What you need to do
Could you set down the Google bomb text word for word, starting with "Conservative blogger John Hawkins of" and going on through "work for Democrats."?

Given text
The
National Journal (via MSNBC.com)
reports that some political bloggers are planning strategic Google bombs that they hope will be seen by people searching for information about a candidate as the November elections draws closer. Wikipedia defines a
Google bomb as "Internet slang for a certain kind of attempt to influence the ranking (called PageRank) of a given page in results returned by the Google search engine, often with humorous or political intentions." In this case the intentions are clearly political. The
National Journal article says liberal bloggers came up with the idea first.
Liberal bloggers had the idea first. Chris Bowers of MyDD outlined the strategy Sunday. He said the plan involves purchasing "Google AdWords that will place each negative article on the most common searches for each Republican candidate. Simultaneously, I will produce an article on MyDD that embeds that negative article into a hyperlink."
Bowers asked bloggers to help add links, and they spent the next few days compiling negative news articles on Republican candidates in about 50 targeted races.
Conservative blogger John Hawkins of Right Wing News learned of the strategy and urged his allies to "fight fire with fire." Hawkins expressed concern the Google-bombing campaign just might work for Democrats.
"Who would be doing a Google search on a particular candidate in the final days of a campaign?" he wrote. "Probably an independent voter who is trying to get more information about a candidate. And if the first article he runs across is a brutal hit piece, well, that could be the information that helps him make up his mind."
You can see the call-to-action from Chris Bowers
here on MyDD and
here on DailyKos. Conservative blogger John Hawkins post on Right Wing News about a Republican Google bomb can be found
here. Hawkins' post also reminds everyone of the Google bomb that turns up George Bush's bio when "miserable failure" is searched on Google. That particular google bomb
still works today. Wikipedia has a
list of several other political Google bombs.

Entries shown
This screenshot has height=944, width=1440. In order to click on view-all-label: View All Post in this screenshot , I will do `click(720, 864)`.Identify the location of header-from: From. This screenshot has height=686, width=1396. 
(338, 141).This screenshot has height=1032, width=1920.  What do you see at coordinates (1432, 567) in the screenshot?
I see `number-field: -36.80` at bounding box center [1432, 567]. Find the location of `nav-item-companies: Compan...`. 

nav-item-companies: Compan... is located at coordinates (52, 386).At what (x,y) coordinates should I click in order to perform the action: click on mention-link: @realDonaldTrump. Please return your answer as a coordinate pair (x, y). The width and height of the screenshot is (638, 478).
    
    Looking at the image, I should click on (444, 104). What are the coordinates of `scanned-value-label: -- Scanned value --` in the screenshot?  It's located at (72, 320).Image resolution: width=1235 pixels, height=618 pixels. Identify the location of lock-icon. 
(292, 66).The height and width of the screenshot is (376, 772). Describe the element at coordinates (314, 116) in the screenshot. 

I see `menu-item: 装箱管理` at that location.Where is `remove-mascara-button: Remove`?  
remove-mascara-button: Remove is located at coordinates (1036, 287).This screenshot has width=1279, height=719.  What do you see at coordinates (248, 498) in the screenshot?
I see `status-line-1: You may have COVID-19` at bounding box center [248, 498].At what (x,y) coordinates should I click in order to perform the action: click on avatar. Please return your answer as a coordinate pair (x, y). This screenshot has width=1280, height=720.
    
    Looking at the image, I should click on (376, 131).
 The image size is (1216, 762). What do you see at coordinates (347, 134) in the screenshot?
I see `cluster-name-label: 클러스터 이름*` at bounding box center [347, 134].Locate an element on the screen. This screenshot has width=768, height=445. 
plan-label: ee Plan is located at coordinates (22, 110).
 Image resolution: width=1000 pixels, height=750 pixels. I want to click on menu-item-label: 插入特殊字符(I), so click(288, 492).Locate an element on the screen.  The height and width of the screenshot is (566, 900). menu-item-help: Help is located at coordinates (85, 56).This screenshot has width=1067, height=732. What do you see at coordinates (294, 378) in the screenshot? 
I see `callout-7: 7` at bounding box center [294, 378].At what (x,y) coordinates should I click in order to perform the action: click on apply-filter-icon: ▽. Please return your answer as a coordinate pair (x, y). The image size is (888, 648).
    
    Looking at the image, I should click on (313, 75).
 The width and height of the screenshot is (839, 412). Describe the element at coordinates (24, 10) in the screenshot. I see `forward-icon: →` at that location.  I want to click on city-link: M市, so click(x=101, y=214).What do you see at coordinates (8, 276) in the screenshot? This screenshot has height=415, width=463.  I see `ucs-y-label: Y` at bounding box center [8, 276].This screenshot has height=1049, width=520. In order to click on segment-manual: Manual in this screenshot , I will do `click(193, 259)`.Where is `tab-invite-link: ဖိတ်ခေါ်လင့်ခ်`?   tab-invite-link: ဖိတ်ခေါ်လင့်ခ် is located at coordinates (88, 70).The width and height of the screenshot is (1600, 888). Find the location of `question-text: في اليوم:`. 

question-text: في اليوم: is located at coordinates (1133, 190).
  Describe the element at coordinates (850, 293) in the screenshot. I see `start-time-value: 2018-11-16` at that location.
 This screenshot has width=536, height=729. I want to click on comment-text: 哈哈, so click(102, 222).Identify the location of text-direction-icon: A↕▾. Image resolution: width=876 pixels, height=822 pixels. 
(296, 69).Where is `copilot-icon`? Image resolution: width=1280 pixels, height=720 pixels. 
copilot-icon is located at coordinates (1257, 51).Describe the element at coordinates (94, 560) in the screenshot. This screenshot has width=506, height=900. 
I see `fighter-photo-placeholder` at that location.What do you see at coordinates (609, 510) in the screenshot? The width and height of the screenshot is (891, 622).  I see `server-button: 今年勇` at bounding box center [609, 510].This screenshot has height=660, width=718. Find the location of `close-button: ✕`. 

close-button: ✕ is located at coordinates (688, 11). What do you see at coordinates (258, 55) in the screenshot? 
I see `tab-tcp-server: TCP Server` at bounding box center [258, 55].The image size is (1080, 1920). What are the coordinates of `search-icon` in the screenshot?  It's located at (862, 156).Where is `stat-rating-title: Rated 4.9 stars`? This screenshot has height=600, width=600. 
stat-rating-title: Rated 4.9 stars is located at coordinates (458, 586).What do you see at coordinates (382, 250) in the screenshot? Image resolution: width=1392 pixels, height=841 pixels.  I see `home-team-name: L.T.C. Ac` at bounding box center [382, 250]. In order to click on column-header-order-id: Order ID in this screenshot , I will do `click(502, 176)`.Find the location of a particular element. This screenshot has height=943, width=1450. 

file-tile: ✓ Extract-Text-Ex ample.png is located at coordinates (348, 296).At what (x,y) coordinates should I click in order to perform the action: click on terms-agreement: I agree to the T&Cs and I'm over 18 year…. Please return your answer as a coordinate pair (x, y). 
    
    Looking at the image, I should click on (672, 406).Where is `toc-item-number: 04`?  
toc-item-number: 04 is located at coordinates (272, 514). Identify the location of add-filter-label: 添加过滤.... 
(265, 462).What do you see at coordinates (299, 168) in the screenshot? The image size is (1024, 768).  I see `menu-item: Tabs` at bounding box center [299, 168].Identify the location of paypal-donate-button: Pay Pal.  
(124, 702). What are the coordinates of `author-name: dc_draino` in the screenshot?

Answer section
Conservative blogger John Hawkins of Right Wing News learned of the strategy and urged his allies to "fight fire with fire." Hawkins expressed concern the Google-bombing campaign just might work for Democrats.